Alors que Final Fantasy XIII a particulièrement divisé, Square Enix cherche à rattraper le coup en proposant un jeu qui a pour but de corriger les reproches qui étaient faits. Dans mes souvenirs, Final Fantasy X était correct et Final Fantasy X-2 une purge. Voyons s’il s’agit d’une malédiction ou non. D’éventuels spoiler de FF XIII sont parsemés dans cette critique.
Final Fantasy XIII-2 est la suite de Final Fantasy XIII (ah si, je vous jure), dans un monde où Lightning a disparue et où tous prétendent qu’elle a fusionné avec Fang et Vanille pour créer le cristal pilier. Tous ? Non. Car une irréductible sœur sauvée dans le jeu précédent résiste encore et toujours à la croyance générale. Serah se souvient de la fin de FF XIII. Pourtant, sa sœur n’est pas là. Elle rencontre alors le personnage de Noel Kreiss, qui lui prétend venir d’un futur où l’humanité est anéantie et avoir vu la sœur de Serah. Ils combattent ensemble et découvrent un premier portail qui va leur permettre dans voyager dans le temps.
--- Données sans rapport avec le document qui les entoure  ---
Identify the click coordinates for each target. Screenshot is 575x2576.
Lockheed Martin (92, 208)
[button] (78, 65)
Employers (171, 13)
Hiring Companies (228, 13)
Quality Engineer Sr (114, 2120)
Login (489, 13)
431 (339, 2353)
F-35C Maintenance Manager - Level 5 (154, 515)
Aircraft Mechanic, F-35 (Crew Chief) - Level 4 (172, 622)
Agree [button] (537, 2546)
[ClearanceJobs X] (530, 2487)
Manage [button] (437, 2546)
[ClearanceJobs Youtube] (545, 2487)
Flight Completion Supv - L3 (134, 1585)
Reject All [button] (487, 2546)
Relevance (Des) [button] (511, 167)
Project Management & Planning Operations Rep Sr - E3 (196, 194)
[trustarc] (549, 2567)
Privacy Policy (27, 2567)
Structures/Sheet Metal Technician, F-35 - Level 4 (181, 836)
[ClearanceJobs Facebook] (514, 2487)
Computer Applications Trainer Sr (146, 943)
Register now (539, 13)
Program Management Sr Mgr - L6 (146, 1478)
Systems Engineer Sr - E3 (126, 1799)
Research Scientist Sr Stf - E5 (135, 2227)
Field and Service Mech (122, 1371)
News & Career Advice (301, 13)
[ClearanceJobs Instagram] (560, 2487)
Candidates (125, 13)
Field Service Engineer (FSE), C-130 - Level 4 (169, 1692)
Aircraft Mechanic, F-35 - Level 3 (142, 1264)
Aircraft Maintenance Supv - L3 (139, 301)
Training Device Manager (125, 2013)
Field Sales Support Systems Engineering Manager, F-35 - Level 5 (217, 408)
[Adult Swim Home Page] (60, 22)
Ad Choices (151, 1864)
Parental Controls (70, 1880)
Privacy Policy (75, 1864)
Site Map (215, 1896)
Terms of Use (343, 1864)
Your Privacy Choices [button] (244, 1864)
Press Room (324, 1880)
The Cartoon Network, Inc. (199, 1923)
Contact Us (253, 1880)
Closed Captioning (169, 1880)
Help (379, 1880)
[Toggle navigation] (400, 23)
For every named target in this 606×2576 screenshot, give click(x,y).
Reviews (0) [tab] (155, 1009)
Quel est le thème le plus casse gueule si ce n’est le voyage temporel ? Le jeu tombe dans de nombreux pièges possibles. Les incohérences et invraisemblances du jeu sont régulières. Le jeu s’amuse à faire la danse du ventre pour justifier des évènements qui n’ont pas de sens. Pourtant, l’exécution était plutôt pertinente et pouvait conduire à un résultat réellement convaincant.
Pour traverser un portail, nos personnages ont besoin de cristaux, qu’on obtient en explorant certaines zones. Or, certains portails obligatoires pour la suite du jeu, nécessitent des cristaux particuliers. Comment les obtenir ? chercher. Chercher dans les 50 versions des 50 maps (j’extrapole légèrement). C’est frustrant car il était possible de proposer un jeu mieux maitrisé sur cette thématique. Ici, il trébuche et se relève difficilement. Ajoutez à cela le fait de parcourir les mêmes zones avec quelques détails en plus ou en moins. Cela ne rend pas l’exploration plaisante.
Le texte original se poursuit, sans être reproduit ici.